## Start Supplied data
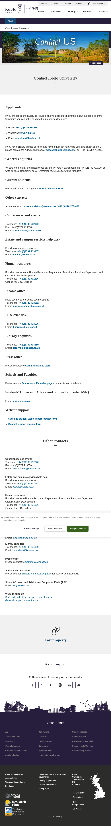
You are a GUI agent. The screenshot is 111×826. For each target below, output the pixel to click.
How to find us (25, 20)
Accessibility (11, 778)
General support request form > (21, 600)
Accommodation (12, 736)
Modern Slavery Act (47, 785)
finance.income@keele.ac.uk (28, 306)
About (15, 27)
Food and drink (12, 755)
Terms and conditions (14, 782)
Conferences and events (16, 751)
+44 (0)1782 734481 (68, 206)
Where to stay (41, 20)
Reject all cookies (55, 528)
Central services (12, 746)
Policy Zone (44, 789)
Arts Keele (10, 741)
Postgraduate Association (83, 741)
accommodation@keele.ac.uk (39, 206)
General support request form (24, 424)
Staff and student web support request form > (28, 597)
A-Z (6, 732)
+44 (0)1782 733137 (28, 251)
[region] (55, 524)
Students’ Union (79, 736)
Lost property (55, 640)
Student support (79, 732)
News (92, 20)
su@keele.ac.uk (21, 401)
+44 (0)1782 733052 (28, 303)
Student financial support (50, 755)
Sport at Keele (45, 751)
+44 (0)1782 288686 (27, 127)
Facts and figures (77, 20)
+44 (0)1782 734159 (28, 344)
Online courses (45, 741)
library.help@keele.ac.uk (26, 348)
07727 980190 (27, 133)
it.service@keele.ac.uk (25, 327)
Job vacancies (45, 732)
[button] (89, 2)
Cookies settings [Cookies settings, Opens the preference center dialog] (31, 528)
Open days (43, 746)
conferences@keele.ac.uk (27, 230)
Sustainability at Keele (82, 751)
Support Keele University (83, 746)
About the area (59, 20)
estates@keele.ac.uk (24, 254)
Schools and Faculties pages (38, 383)
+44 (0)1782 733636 (28, 324)
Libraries (43, 736)
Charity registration (47, 781)
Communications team (37, 365)
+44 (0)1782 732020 (28, 224)
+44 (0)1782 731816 (28, 278)
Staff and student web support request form (32, 418)
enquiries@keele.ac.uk (28, 138)
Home (7, 27)
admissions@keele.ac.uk (60, 150)
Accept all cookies (78, 528)
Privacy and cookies (14, 774)
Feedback (9, 786)
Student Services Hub (50, 188)
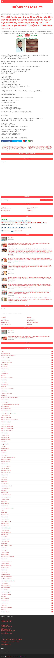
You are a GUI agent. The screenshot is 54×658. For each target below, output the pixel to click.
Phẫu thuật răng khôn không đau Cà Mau (27, 419)
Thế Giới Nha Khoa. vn (27, 472)
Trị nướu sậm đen (27, 563)
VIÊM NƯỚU (27, 605)
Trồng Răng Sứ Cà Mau (27, 594)
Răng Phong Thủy (27, 444)
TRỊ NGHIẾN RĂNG (27, 541)
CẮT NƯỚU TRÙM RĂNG (6, 324)
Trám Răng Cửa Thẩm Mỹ (27, 486)
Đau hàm (27, 371)
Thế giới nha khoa (27, 468)
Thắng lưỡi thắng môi (27, 459)
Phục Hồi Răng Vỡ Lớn (27, 439)
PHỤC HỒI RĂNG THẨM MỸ (32, 322)
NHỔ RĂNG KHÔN (5, 320)
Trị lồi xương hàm (27, 525)
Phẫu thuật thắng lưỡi (27, 422)
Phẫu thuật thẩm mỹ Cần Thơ (27, 428)
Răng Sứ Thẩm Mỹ (27, 448)
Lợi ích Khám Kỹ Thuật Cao (32, 207)
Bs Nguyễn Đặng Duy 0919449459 (27, 355)
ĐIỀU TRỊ (27, 375)
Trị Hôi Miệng (27, 512)
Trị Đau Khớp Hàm (27, 503)
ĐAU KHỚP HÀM (27, 373)
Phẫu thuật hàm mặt (27, 415)
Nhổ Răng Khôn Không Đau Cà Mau (27, 413)
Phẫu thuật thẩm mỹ (27, 424)
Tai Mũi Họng (4, 624)
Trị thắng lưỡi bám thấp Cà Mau (27, 581)
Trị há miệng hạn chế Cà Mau (27, 508)
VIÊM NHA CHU (27, 603)
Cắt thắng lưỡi (27, 364)
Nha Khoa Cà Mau (27, 399)
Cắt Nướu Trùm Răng (27, 360)
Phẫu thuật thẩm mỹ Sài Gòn (27, 430)
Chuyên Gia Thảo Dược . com (8, 630)
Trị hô (27, 510)
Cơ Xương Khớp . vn (5, 210)
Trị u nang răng (27, 589)
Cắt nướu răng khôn (27, 357)
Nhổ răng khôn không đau (27, 410)
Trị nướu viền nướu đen (27, 565)
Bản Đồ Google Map (6, 644)
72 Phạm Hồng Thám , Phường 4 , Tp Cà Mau (11, 639)
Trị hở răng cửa (27, 517)
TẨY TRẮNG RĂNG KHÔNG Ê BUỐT (27, 457)
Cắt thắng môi (27, 366)
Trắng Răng (27, 490)
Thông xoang (27, 477)
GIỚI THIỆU (3, 319)
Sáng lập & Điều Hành (6, 621)
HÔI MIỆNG (29, 324)
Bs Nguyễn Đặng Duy (27, 353)
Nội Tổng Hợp (4, 625)
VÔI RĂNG (27, 609)
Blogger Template (22, 656)
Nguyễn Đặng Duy (5, 28)
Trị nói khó (27, 547)
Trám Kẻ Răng (27, 481)
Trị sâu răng (27, 570)
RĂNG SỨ (27, 446)
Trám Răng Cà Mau (27, 483)
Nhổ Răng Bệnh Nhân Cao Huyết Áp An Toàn (27, 404)
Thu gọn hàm (27, 479)
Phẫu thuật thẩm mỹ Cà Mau (27, 426)
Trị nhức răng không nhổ (27, 545)
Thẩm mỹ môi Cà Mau (27, 461)
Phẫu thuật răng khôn (27, 417)
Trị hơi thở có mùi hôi (27, 521)
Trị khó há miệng (27, 523)
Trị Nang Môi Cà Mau (27, 539)
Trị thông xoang (27, 583)
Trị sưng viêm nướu (27, 574)
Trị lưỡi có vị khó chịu (27, 532)
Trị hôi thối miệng (27, 514)
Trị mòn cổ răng (27, 534)
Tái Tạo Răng (27, 452)
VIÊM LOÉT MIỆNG (27, 600)
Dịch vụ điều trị (11, 237)
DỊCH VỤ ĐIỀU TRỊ (31, 319)
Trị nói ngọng (27, 550)
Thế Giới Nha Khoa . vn (27, 7)
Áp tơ (27, 351)
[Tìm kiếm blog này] (20, 200)
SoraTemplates (9, 656)
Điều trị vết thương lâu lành (27, 377)
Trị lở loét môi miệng (27, 528)
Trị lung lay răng (27, 530)
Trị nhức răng (27, 543)
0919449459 (16, 642)
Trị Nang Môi (27, 536)
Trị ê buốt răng (27, 505)
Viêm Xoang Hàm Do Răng (27, 607)
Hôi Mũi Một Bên (27, 384)
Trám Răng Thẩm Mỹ (27, 488)
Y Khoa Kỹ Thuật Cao (27, 612)
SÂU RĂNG (27, 450)
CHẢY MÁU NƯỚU (27, 368)
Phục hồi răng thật (27, 437)
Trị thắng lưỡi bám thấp (27, 578)
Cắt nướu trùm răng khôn (27, 362)
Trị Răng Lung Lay (27, 567)
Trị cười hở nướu (27, 499)
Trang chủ (3, 13)
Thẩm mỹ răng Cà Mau (27, 466)
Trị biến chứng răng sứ (27, 494)
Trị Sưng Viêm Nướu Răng (27, 576)
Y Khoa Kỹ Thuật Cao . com (7, 632)
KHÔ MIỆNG (27, 391)
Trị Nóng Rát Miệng (27, 554)
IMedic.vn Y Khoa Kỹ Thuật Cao (27, 388)
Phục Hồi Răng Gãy (27, 435)
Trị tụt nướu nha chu (27, 585)
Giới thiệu (10, 271)
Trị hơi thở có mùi (27, 519)
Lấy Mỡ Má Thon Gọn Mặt (27, 393)
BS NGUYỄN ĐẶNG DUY (6, 620)
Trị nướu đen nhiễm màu (27, 561)
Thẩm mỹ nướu (27, 463)
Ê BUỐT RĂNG (27, 380)
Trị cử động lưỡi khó (27, 497)
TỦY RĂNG (27, 596)
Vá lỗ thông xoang (27, 598)
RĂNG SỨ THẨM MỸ (31, 320)
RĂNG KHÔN (27, 441)
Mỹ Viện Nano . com (31, 208)
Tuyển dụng (29, 210)
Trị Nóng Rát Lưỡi (27, 552)
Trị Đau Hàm (27, 501)
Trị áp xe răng (27, 492)
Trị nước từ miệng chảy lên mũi (27, 556)
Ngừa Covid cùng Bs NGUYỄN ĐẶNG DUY (27, 397)
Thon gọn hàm (27, 475)
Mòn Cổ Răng (27, 395)
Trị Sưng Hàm (27, 572)
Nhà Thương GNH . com (6, 633)
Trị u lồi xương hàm (27, 587)
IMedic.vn (29, 317)
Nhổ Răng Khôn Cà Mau (27, 408)
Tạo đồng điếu (27, 455)
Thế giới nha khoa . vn (5, 208)
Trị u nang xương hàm (27, 592)
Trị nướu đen (27, 558)
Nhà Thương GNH (27, 402)
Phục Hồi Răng (27, 433)
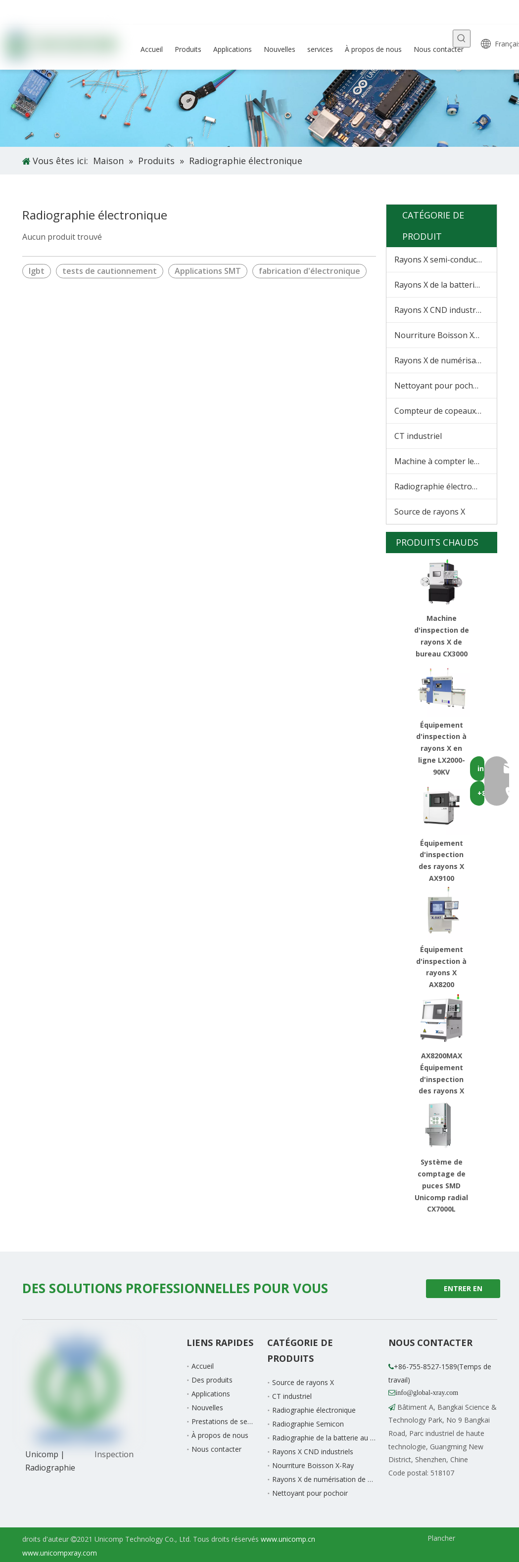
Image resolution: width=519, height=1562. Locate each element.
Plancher (441, 1538)
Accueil (202, 1366)
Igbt (37, 270)
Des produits (212, 1380)
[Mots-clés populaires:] (462, 38)
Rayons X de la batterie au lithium (445, 284)
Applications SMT (208, 270)
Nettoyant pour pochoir (438, 385)
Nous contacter (216, 1449)
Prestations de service (226, 1421)
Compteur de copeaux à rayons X (445, 410)
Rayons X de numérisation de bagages (445, 360)
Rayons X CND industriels (441, 309)
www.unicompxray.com (59, 1553)
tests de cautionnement (109, 270)
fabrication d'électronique (309, 270)
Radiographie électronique (443, 486)
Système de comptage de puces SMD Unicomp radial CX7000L (441, 1185)
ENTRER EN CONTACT (463, 1291)
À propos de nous (219, 1435)
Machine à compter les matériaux (445, 461)
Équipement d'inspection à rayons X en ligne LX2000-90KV (441, 748)
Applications (210, 1393)
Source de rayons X (429, 511)
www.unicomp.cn (288, 1539)
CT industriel (418, 436)
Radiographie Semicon (308, 1424)
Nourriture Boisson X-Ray (442, 335)
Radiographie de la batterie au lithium (331, 1437)
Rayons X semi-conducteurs (445, 259)
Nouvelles (207, 1407)
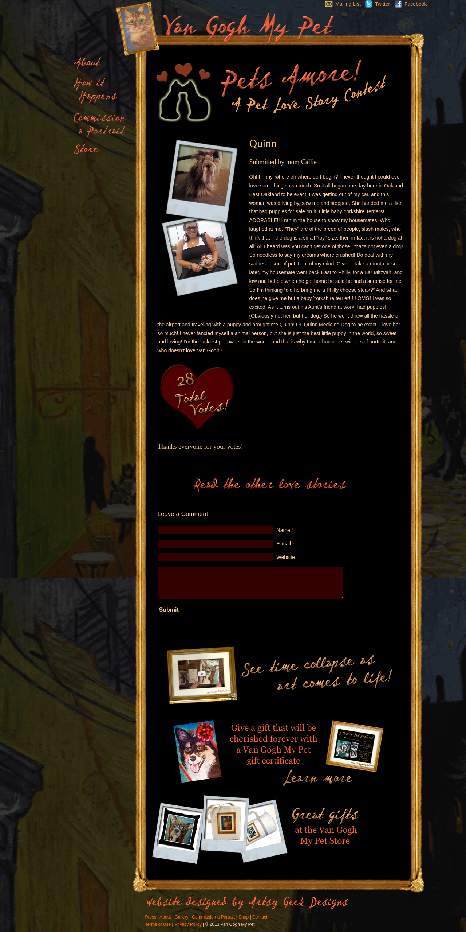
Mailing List (341, 4)
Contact (259, 917)
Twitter (375, 4)
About (165, 917)
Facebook (409, 4)
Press (151, 917)
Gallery (181, 917)
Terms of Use (158, 924)
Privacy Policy (188, 924)
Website (286, 557)
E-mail (286, 544)
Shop (243, 917)
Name (285, 530)
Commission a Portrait (213, 917)
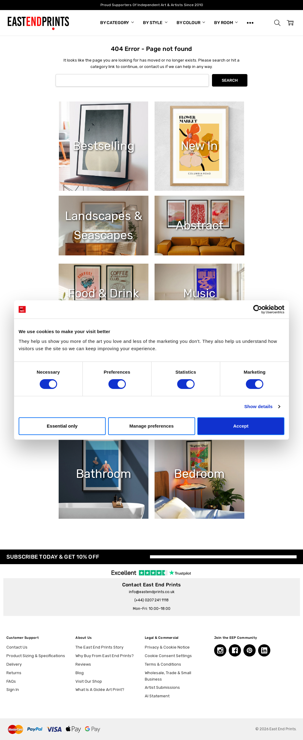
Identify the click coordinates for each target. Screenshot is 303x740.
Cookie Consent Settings (168, 655)
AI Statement (157, 696)
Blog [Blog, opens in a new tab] (79, 673)
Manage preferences (151, 426)
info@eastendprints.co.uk (151, 592)
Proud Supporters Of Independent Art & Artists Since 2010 (151, 5)
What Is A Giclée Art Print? (99, 689)
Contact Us (16, 647)
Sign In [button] (12, 689)
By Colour (191, 22)
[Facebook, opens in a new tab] (235, 650)
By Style (155, 22)
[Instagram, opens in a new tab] (220, 650)
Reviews (83, 664)
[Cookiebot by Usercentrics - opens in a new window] (257, 309)
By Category (117, 22)
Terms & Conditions (163, 664)
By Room (226, 22)
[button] (277, 23)
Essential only (62, 426)
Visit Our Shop (88, 681)
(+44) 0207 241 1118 (151, 600)
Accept (240, 426)
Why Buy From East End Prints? (104, 655)
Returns (13, 673)
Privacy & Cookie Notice (167, 647)
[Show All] (250, 23)
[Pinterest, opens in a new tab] (249, 650)
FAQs (11, 681)
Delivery (14, 664)
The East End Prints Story (99, 647)
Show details (258, 406)
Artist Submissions (162, 687)
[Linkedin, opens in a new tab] (264, 650)
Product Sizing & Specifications (35, 655)
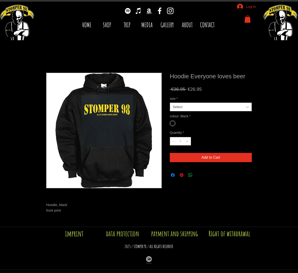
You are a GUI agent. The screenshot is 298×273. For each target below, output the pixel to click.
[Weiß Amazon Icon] (149, 10)
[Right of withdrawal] (229, 233)
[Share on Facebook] (173, 175)
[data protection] (122, 233)
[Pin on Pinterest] (181, 175)
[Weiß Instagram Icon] (170, 10)
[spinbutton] (180, 141)
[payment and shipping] (174, 233)
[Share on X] (199, 175)
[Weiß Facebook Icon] (159, 10)
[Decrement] (173, 141)
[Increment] (187, 141)
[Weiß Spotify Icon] (127, 10)
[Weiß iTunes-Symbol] (138, 10)
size (174, 98)
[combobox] (211, 107)
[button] (247, 19)
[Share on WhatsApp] (190, 175)
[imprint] (74, 233)
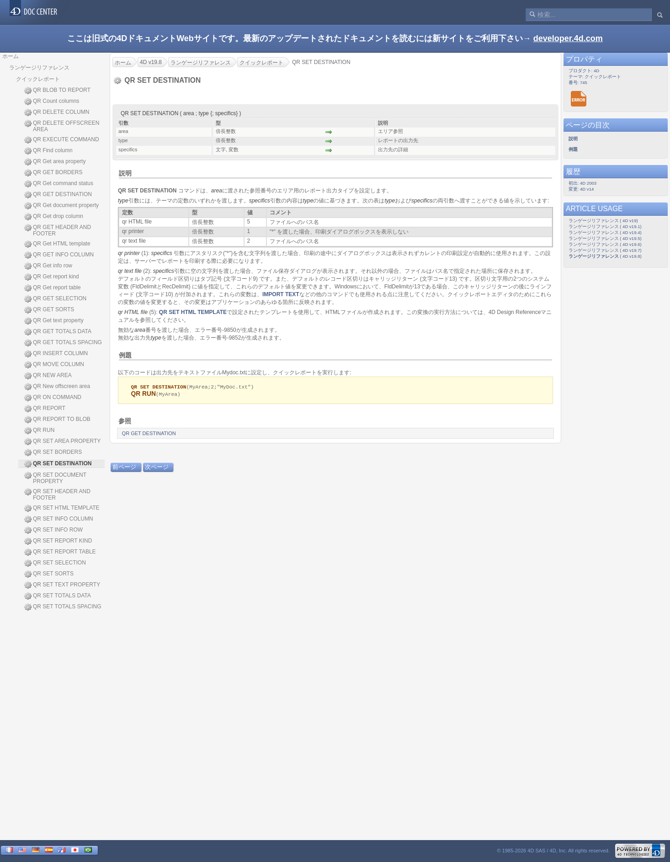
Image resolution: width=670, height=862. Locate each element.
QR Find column (48, 150)
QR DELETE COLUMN (56, 112)
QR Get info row (48, 266)
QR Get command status (58, 183)
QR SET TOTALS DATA (57, 596)
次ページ (157, 467)
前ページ (124, 467)
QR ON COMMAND (52, 397)
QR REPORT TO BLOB (57, 419)
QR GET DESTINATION (58, 194)
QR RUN (39, 430)
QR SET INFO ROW (53, 530)
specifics (259, 200)
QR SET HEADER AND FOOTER (57, 494)
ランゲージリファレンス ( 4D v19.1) (605, 226)
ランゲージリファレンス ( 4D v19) (603, 220)
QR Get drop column (53, 216)
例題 (125, 355)
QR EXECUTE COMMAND (61, 140)
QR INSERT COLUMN (56, 353)
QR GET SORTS (49, 310)
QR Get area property (54, 161)
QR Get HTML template (57, 244)
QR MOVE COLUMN (54, 364)
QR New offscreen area (57, 386)
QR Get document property (61, 205)
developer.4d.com (568, 38)
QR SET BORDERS (53, 452)
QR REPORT (44, 408)
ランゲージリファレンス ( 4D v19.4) (605, 232)
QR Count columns (51, 101)
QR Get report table (52, 288)
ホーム (10, 56)
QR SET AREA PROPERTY (62, 441)
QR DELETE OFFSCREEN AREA (61, 126)
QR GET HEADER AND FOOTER (57, 230)
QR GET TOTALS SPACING (63, 342)
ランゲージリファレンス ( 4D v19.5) (605, 238)
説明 (125, 173)
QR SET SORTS (49, 574)
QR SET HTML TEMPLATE (62, 508)
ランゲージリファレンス (39, 67)
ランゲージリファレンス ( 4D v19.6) (605, 244)
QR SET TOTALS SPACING (62, 607)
## End Supplied data
[Given task]: Please update the rows in the stretch from "Răng Sứ Thẩm Mỹ (27, 448)" through "Trị thắng lưỡi bám thấp Cà Mau (27, 581)", replacing "Cà Mau" with "Cần Thơ" and leaving everything else unchanged.

[Output for this task]:
Răng Sứ Thẩm Mỹ (27, 448)
Lợi ích Khám Kỹ Thuật Cao (32, 207)
Bs Nguyễn Đặng Duy 0919449459 (27, 355)
ĐIỀU TRỊ (27, 375)
Trị Hôi Miệng (27, 512)
Trị Đau Khớp Hàm (27, 503)
ĐAU KHỚP HÀM (27, 373)
Phẫu thuật hàm mặt (27, 415)
Nhổ Răng Khôn Không Đau Cần Thơ (27, 413)
Phẫu thuật thẩm mỹ (27, 424)
Tai Mũi Họng (4, 624)
Trị thắng lưỡi bám thấp Cần Thơ (27, 581)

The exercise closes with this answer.